──────── MATERIALS PROVIDED

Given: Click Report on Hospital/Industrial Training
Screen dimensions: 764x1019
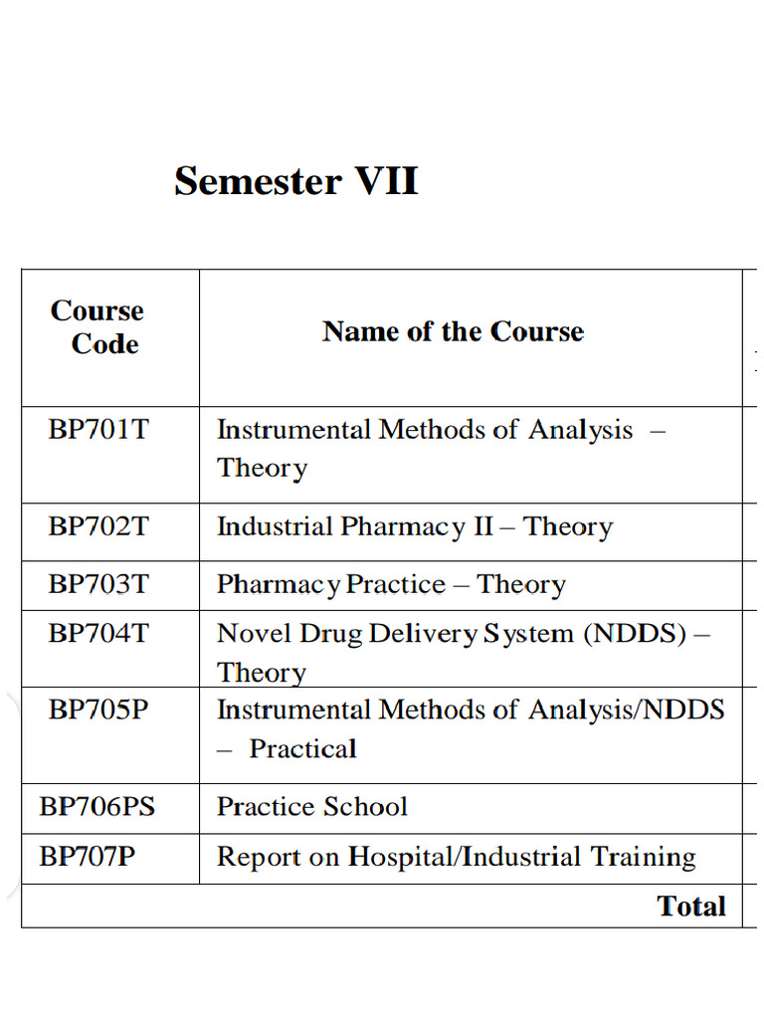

────────────────
──────── MATERIALS PROVIDED

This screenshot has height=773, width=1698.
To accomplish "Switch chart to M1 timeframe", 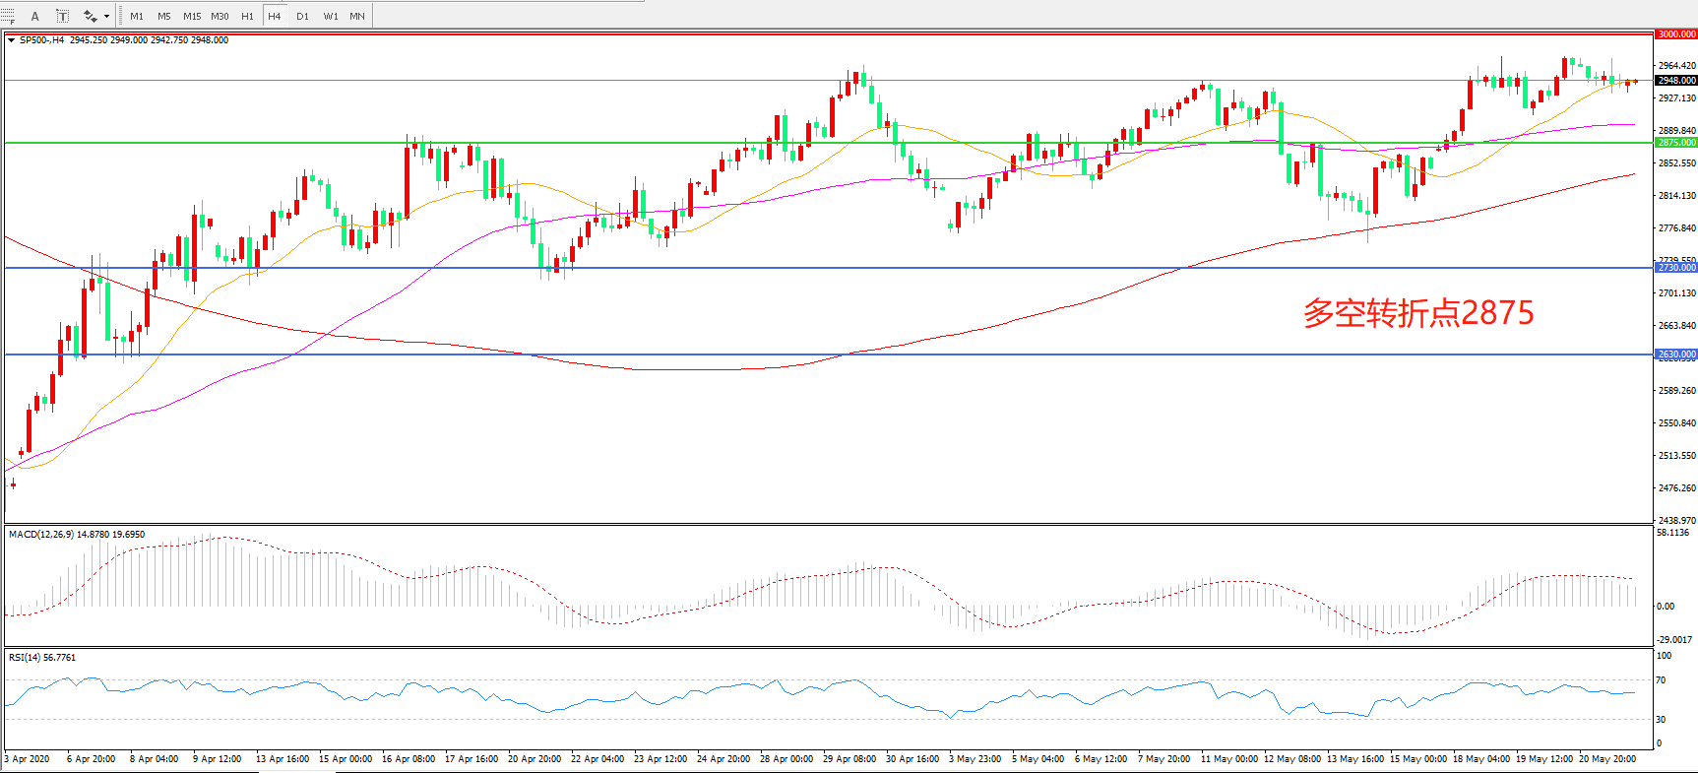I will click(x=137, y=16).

────────────────
──────── MATERIALS PROVIDED

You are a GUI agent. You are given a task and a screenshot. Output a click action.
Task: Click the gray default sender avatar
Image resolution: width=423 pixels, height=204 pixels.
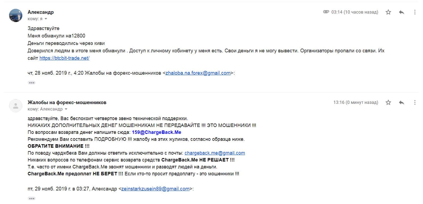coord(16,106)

────────────────

» **ASSIGNMENT**:
Show every line of the listing containing the string "screenshot" by copying it.

» **SOLUTION**:
This screenshot has height=773, width=1698.
You are a GUI agent. You are given a task and a screenshot. Output a click action.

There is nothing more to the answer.